One of the long-term challenges for Abu Dhabi is replacing the economic backbone of oil extraction with new revenue sources. Tourism may serve as one answer, but what can Abu Dhabi do to broaden its appeal beyond saturating and satiating one-time visitors? Matthew Karau (Engineering Design) outlined exploratory projects that aim to offer incongruous and unexpected experiences for returning tourists. NYUAD students who are designing solar-powered houses that simultaneously serve as micro-farms lead one such project. Broadening tourism to agricultural tourism experiences aims to connect visitors to Abu Dhabi’s future energy and food security challenges, creating a more in-depth connection between visitors and place.
“Smart” urban farming is another reply to the challenge of food security. NYUAD student and entrepreneur David Ahmad is seeking innovative approaches to urban farming by making agricultural water use as efficient as possible. In his project, he uses fog-based irrigation. Nutrients and water are quickly absorbed through the plants’ root systems, leading to high growth rates and yields. Ahmad’s project explores the growing field of highly technicized urban agricultural production with data-driven, automated, and remote-controlled technology.

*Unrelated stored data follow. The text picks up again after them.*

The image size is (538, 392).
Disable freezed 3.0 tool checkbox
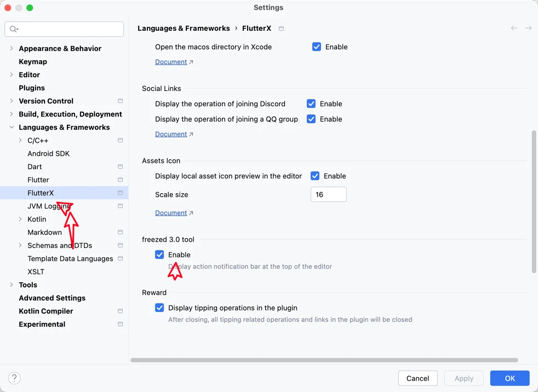click(x=159, y=255)
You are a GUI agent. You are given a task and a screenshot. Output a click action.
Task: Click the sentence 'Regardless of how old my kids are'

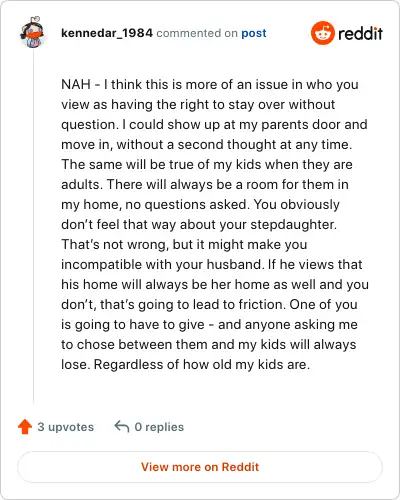click(x=200, y=364)
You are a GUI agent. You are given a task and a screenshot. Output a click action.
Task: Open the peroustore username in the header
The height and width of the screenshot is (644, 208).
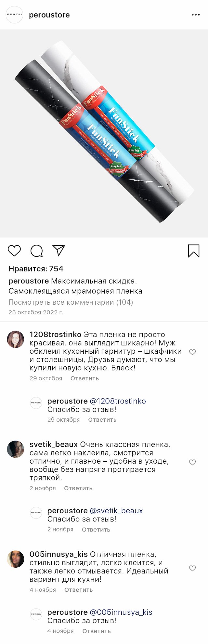click(49, 15)
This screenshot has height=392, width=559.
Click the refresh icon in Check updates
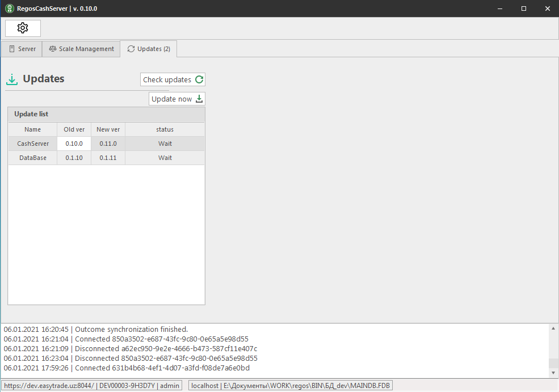pos(199,79)
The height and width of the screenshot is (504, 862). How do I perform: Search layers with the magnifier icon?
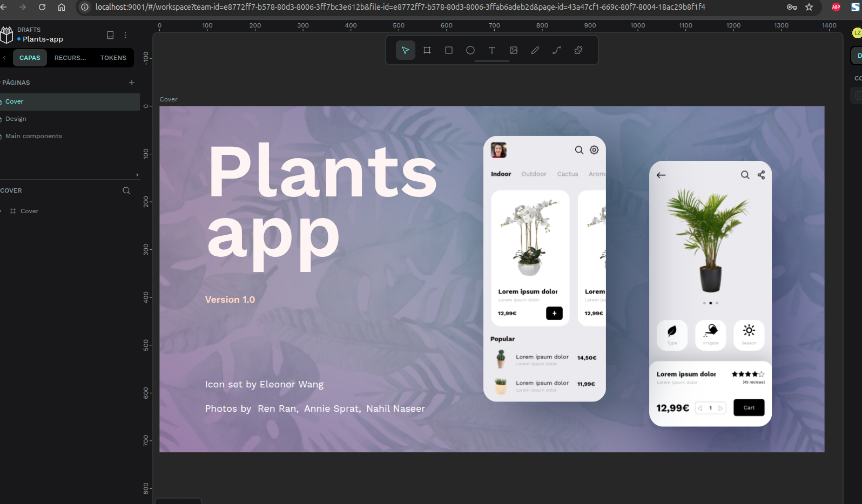[x=126, y=190]

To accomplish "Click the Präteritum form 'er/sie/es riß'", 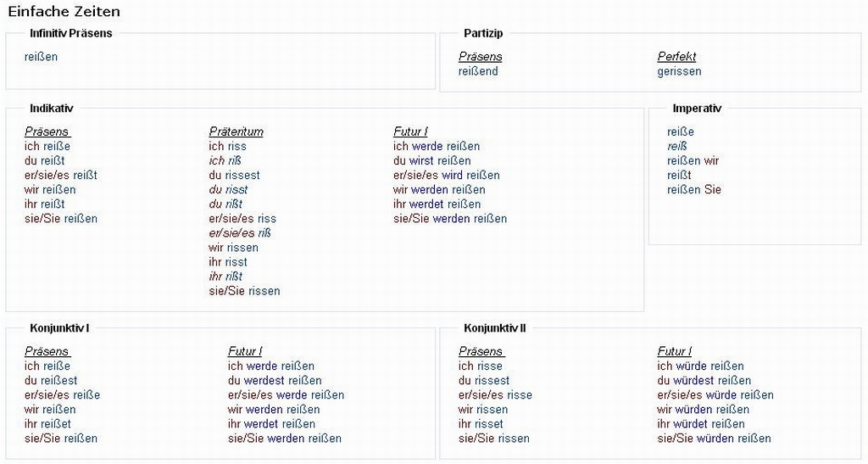I will pos(240,232).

Before ending the workshop with a visit to the city’s fish market and Corniche, artist Tarek Al-Ghoussein (Visual Arts) enriched our impressions of Abu Dhabi with a studio visit of his Odysseus series. After discovering that Abu Dhabi’s 214 islands were to receive standardized names, in 2015, he set out to gain access to, and visually document and explore the natural and artificial islands. Rather than merely recording found conditions, his work explores the boundaries between landscape photography, self-portraiture and performance art by recording his interactions with the islands.
Abu Dhabi’s fish market graced us with an abundant lunch before we set out on our on- foot exploration of the city. Recent NYUAD graduate Finn Murray-Jones led an insightful tour through Khalidiya Garden, one of the city’s oldest public spaces. In a young city like Abu Dhabi that means it dates back to the 1970s. The park (as Abu Dhabi itself) is a carefully planned space that is governed by an overarching vision for the city, an urban plan that has been shifting and morphing since the 1960s. Remnants of the past, such as unmistakably 70s- style streetlamps, contrast with the backdrop of hyper-modern steel and glass buildings (and the most thought-through recycling station we have ever encountered). Beautiful birdsongs guided our way through a spotlessly clean park that visibly accommodated its human and animal visitors with plentiful shade.
From its extreme summer temperatures to its equally dramatic architecture, Abu Dhabi is a city of extremes. And it is exactly because of these extremes that the city is acutely aware of the stakes of climate change. Wedged in between sand and salt water, Abu Dhabi’s city environment challenges our thinking and makes for a fascinating stage for sharing understandings of global urban spaces and their possible futures.
The featured image shows a cityscape in Abu Dhabi.